As a city girl, I’ve never felt the need to milk a cow – that is, until I discovered a cow that gave liquor, which was, obviously, a game-changer.
This liquor ‘cow’ is the pride and joy of Catoctin (pronounced ka-tock-tin) Creek, the first legal distillery in Loudoun County since Prohibition decimated the brown liquor industry. This family-owned operation regularly holds free bottling workshops at liquor cow headquarters in Purcellville, which allows drinkers to see another side of the bottle. Bonus points for drinking local.
What is on the other side of the bottle, you ask? Well: one large still, a few dozen barrels, and a ‘bottling workshop’ assembly line. After a short orientation and some donut fuel, you’re put on the assembly line, which kicks off with the liquor cow, a little machine with four teats; affix and fill the bottles, then pass them on for corking and sealing. To keep things interesting, people are allowed to jump in and out of different tasks.
Is the final product drinkable, you ask? Why yes, it is.

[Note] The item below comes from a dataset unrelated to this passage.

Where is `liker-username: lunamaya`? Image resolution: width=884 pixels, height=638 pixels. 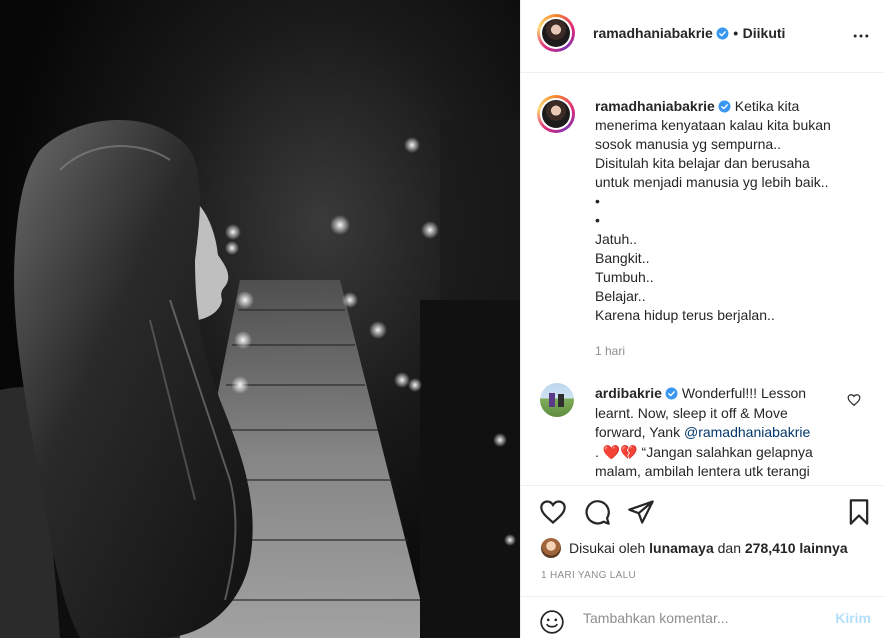 liker-username: lunamaya is located at coordinates (682, 548).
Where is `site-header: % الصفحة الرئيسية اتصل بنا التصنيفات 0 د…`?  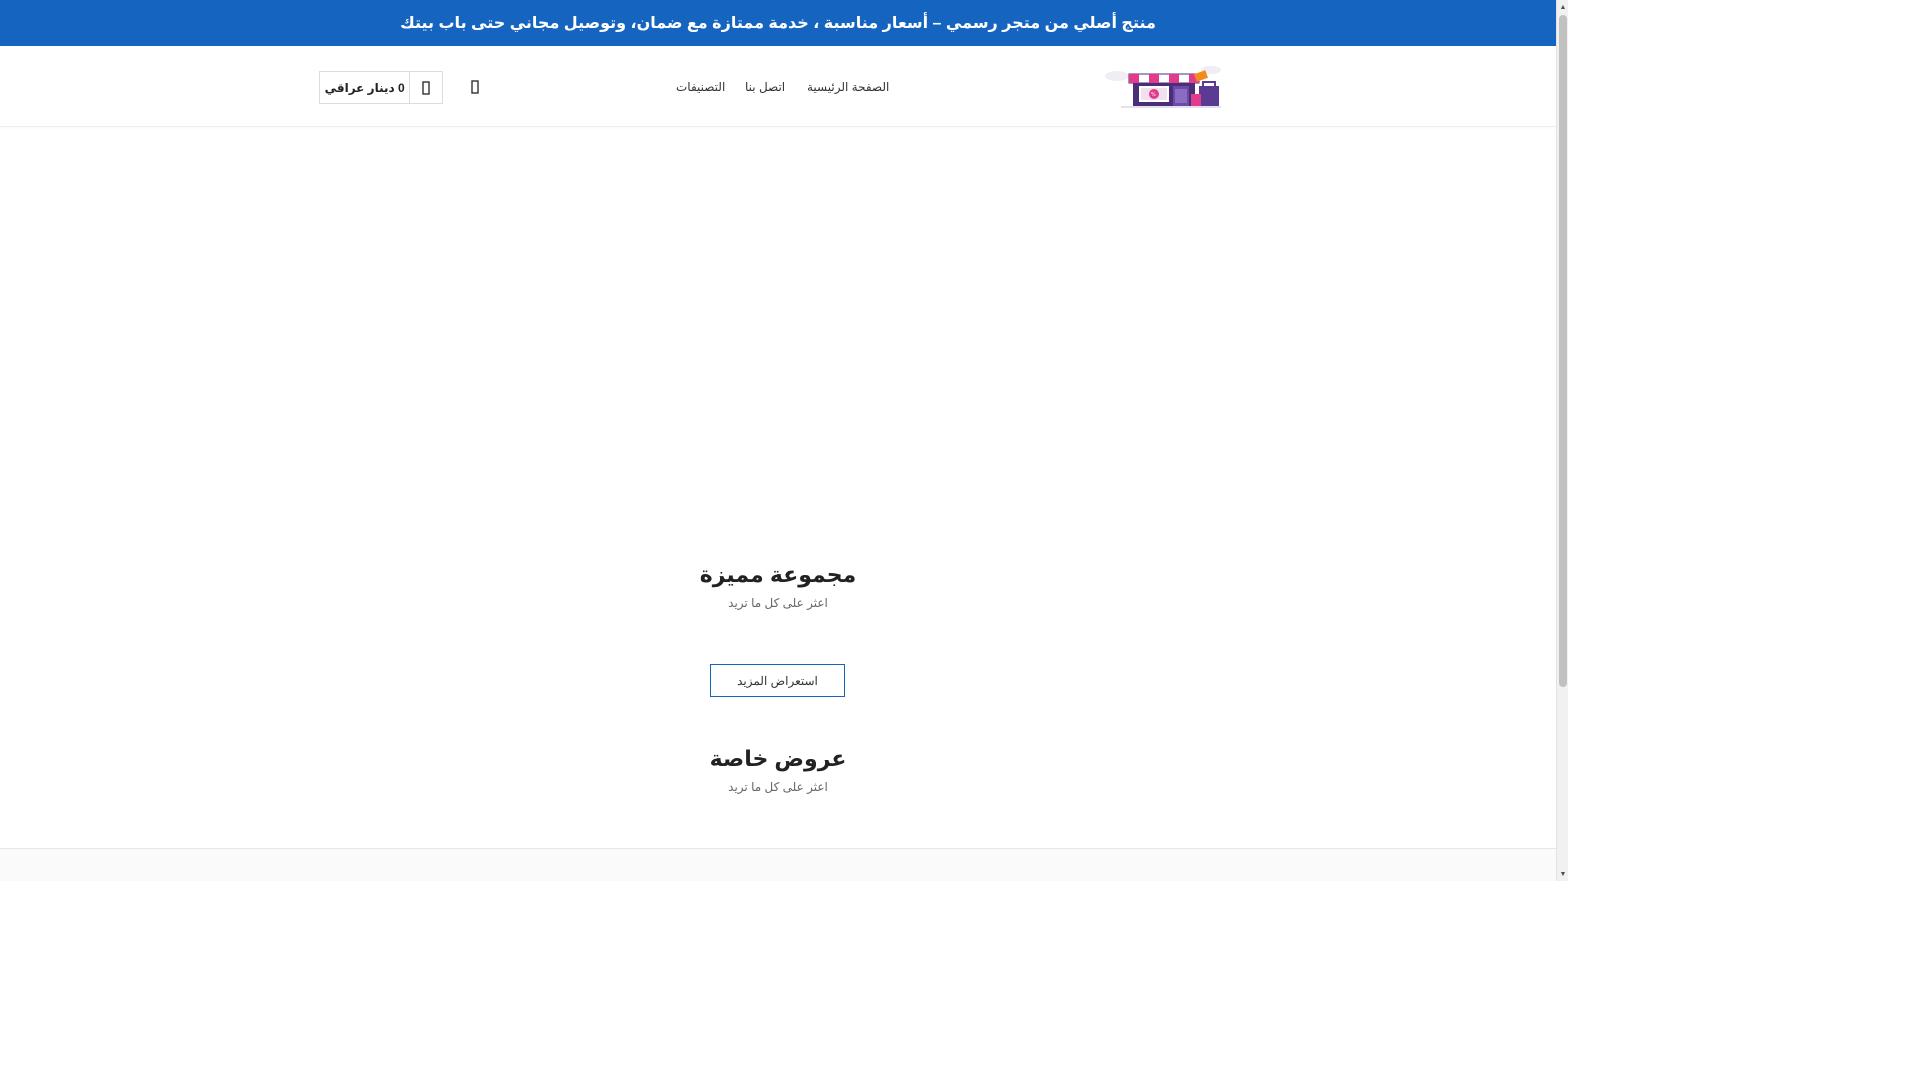
site-header: % الصفحة الرئيسية اتصل بنا التصنيفات 0 د… is located at coordinates (778, 86).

Roundstone Rye (80proof) – their flagship product, an award-winning, lightly-aged whiskey made entirely with organic rye and aged in white oak from Minnesota. It’s nicely peppery up front, and the spice, with some wood and citrus, lingers and becomes more subtle.
Mosby’s Spirit (80proof) – aka unaged (organic) rye whiskey, aka hooch, aka moonshine, which means it’s trendy. It’s also tasty, with a silky vanilla soul. This would add a beautiful layer of complexity to any cocktail calling for vodka.
Watershed Gin (100proof) – also organic, with (unlike many gins) a face-punching spice profile layered onto the juniper. I personally think this makes a beautiful spicy-bitter Negroni, but its complex bite sometimes inspires as much hatred as love. Taste before you buy, because you might not be one of us.
After you’ve toiled on the bottling line, you are rewarded with a complimentary tasting of all three of these. Best Saturday morning ever.
Catoctin Creek Distilling Company, 540-751-8404; 37251-C E. Richardson Lane, Purcellville, VA; to learn more and join the mailing list, visit http://catoctincreekdistilling.com/
The Scofflaw is a Prohibition-era classic – back then, scofflaws were boozers, not mere jaywalkers. Let’s celebrate that golden era.
The Catoctin Scofflaw
- 2 parts Catoctin Creek Roundstone Rye
- 1 part dry vermouth
- .25 part fresh lemon juice
- .5 part grenadine or a red jam
- Orange bitters (about two shakes/serving)
Add all ingredients into a cocktail shaker. Fill with ice, cover, and shake vigorously. Strain into your favorite cocktails glass. (Straining is very especially if you’re using jam.)